OpenAI GPT4.1 Mini System Card

Generated by Gemini 2.5 Pro and fact checked by perplexity

A detailed report on the gpt-4.1-mini LLM from OpenAI, based on publicly available information, is provided below. This report focuses on quantitative details and sourced information. Overview GPT-4.1-mini is a small, efficient, and capable language model from OpenAI, released on April 14, 2025. It is designed to be a faster and more cost-effective alternative to larger models like GPT-4o, while still offering strong performance across a variety of tasks, including instruction-following, coding, and vision understanding. It is part of the larger GPT-4.1 family of models, which also includes the larger GPT-4.1 and the smaller GPT-4.1-nano. Key Specifications

Feature	Detail	Source
Model Name	gpt-4.1-mini	Box Developer Documentation
API Model Name	azure__openai__gpt_4.1_mini	Box Developer Documentation
Release Date	April 14, 2025	Box Developer Documentation, Wikipedia
Knowledge Cutoff	June 2024	Box Developer Documentation, Wikipedia
Input Context Window	1 million tokens	Box Developer Documentation, AI/ML API Documentation, OpenRouter
Maximum Output Tokens	32,768 (32k) tokens	Box Developer Documentation, AI/ML API Documentation, OpenRouter
Open Source	No	Box Developer Documentation, AI/ML API Documentation

Performance and Benchmarks

GPT-4.1-mini has demonstrated significant performance improvements over its predecessors and is competitive with larger models on various benchmarks.

Benchmark	Score	Source
MMLU	87.5%	DocsBot AI
Global MMLU	78.5%	DocsBot AI
AIME 2024	49.6%	DocsBot AI
IFEval	84.1%	OpenRouter, DocsBot AI
Hard Instruction Evals	45.1%	OpenRouter
MultiChallenge	35.8%	OpenRouter
Aider’s Polyglot Diff	31.6%	OpenRouter

Pricing

The pricing for GPT-4.1-mini is designed to be cost-effective, especially for applications with high-volume or real-time needs.

Cost Type	Rate	Source
Input Tokens	$0.40 per million tokens	OpenRouter, DocsBot AI
Output Tokens	$1.60 per million tokens	OpenRouter, DocsBot AI

It has been noted that there is a 75% discount for cached inputs.

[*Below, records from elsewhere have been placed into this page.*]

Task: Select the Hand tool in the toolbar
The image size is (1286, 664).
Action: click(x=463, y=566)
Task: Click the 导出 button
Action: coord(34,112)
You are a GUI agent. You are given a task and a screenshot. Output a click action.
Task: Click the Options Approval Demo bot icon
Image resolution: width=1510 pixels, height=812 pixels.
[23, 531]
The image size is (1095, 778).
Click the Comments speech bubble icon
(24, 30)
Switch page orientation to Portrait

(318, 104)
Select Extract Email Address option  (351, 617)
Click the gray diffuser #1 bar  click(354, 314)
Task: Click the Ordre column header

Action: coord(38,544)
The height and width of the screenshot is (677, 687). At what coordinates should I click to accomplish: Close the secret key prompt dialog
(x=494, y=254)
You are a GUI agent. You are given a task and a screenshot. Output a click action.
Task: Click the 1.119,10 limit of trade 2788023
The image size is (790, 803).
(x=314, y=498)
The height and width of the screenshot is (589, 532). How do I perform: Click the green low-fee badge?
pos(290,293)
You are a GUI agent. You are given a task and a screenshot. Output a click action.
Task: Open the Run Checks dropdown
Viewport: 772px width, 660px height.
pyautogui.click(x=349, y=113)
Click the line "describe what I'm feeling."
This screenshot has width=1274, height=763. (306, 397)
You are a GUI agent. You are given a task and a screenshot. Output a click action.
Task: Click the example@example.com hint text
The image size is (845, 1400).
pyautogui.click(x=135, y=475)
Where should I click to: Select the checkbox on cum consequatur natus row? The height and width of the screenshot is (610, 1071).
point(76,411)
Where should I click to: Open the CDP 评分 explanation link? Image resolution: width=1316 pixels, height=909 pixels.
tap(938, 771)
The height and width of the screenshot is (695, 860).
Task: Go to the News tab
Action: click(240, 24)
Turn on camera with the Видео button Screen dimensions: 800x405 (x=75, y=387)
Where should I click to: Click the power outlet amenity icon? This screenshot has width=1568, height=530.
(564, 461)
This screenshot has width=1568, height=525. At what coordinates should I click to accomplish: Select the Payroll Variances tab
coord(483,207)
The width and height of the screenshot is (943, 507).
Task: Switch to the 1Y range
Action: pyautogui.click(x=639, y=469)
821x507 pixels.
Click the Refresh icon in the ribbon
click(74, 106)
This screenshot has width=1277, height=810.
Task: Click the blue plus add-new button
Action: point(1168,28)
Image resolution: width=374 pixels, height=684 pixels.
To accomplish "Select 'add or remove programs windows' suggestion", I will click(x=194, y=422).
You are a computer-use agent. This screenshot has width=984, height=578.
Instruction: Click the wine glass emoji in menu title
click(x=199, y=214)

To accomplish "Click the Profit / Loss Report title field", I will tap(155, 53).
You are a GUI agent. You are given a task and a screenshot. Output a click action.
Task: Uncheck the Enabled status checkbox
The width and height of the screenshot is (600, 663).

Key Features and Capabilities

Multimodality: GPT-4.1-mini can process both text and image inputs and generate text outputs.
Coding: The model shows strong coding ability and is particularly reliable at following diff formats, which can reduce cost and latency. It has been noted to more than double GPT-4o’s score on Aider’s polyglot diff benchmark.
Instruction Following: GPT-4.1-mini is trained to follow instructions more literally than previous models, making it highly steerable and responsive to well-specified prompts.
Long Context: With a 1 million token context window, the model can process and reason over large amounts of text.
Availability: GPT-4.1-mini is available through the OpenAI API and is also used as a fallback model for free users of ChatGPT when GPT-4o usage limits are reached. It is also available on Microsoft Azure.

Use Cases

GPT-4.1-mini is well-suited for a variety of applications, including:

Interactive applications with tight performance constraints.
Agentic tasks that require the model to solve coding problems or use tools.
Content creation and summarization.
Information extraction from large documents.
Customer service bots and other conversational AI.